My missing mouse caused tech meltdown
Computers and I don’t always see eye to eye.
The other night my laptop suddenly became possessed by the Devil and decided to play cat and mouse - by hiding my mouse.
I was home alone at Cobweb Castle when the laptop went into limp mode and left me apoplectic with rage. Just as I was telling it, sternly at the top of my voice, that it was a very naughty pile of electronics, Mrs Nurden arrived home.
“Why are you shouting at that computer again?” she demanded. “It’s taken my mouse!” I yelled back.
“What did you do to it?” she asked. “I didn’t do anything,” I protested. “It did it on its own!”
“Computers don’t do things on their own,” she replied, taking the side of the cyber slime-toad. “Why don’t you ask Google how to get the mouse back?”I stared back at her, trembling with illconcealed frustration. “Because I’ve got no mouse!” I stormed.
“Let me try for you, using my computer,” she replied in that calm way only wives can master in moments of international peril.
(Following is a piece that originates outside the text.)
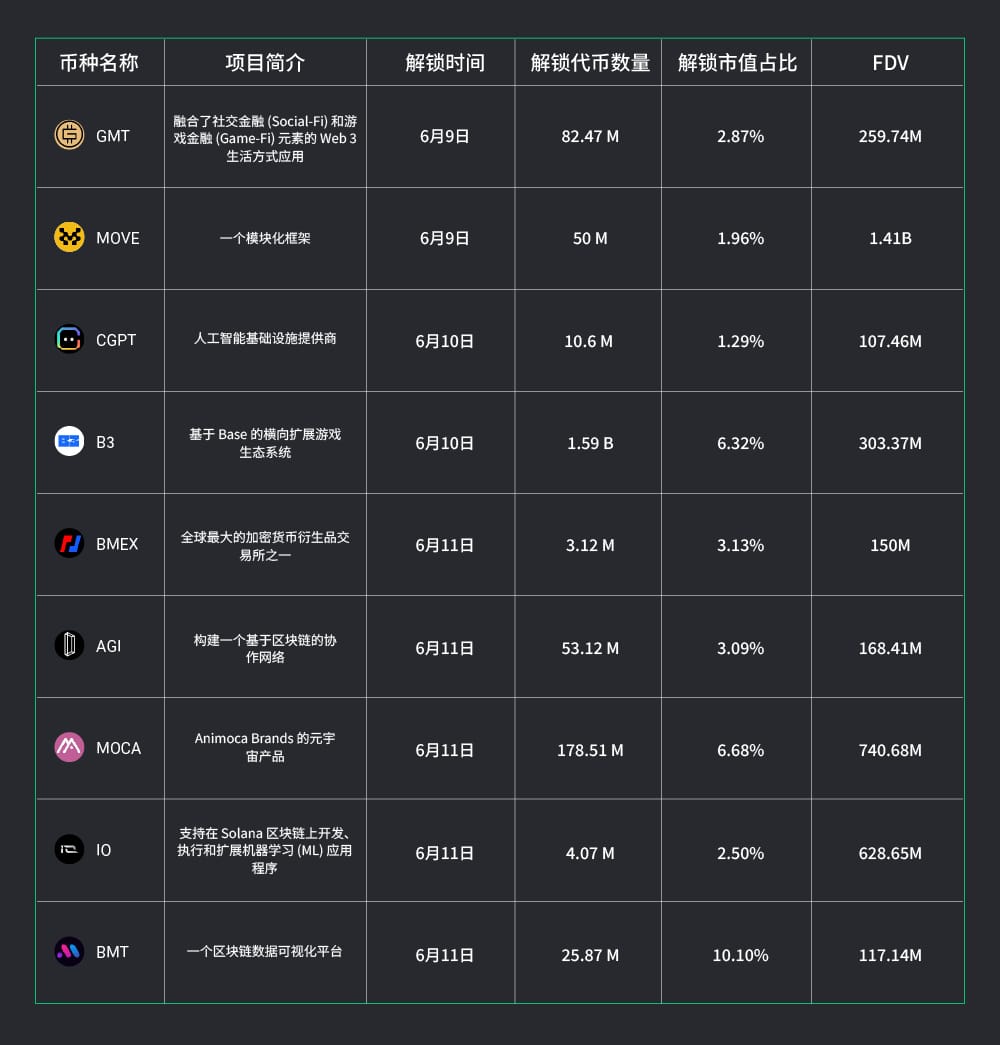Click the IO project description text
This screenshot has height=1045, width=1000.
click(x=265, y=851)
A few minutes later she had discovered Windows 10 does indeed have a nasty habit of disabling a cursor when it goes to sleep. There turns out to be a whole community on the web dedicated to rounding up missing mice and sending them back home to their mousepads. Within a few minutes the runaway rodent had returned.
I have learned a valuable lesson; if you don’t want your computer to catch a cold, never leave your Windows open.